→ **Stored records**
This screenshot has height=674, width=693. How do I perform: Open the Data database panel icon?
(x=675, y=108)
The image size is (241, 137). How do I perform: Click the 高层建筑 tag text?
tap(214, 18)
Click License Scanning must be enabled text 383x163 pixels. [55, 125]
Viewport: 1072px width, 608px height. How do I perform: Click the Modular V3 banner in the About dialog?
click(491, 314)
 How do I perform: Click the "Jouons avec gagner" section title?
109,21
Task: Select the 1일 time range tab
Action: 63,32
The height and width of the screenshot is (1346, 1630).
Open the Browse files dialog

→ **Given exercise**
Put everything from the line containing "The height and" down to the end of the material into a Markdown table with the columns Row and Line, leaving out blank lines.

→ **Exercise solution**
| Row | Line |
|---|---|
| 1 | The height and width of the screenshot is (1346, 1630). |
| 2 | Open the Browse files dialog |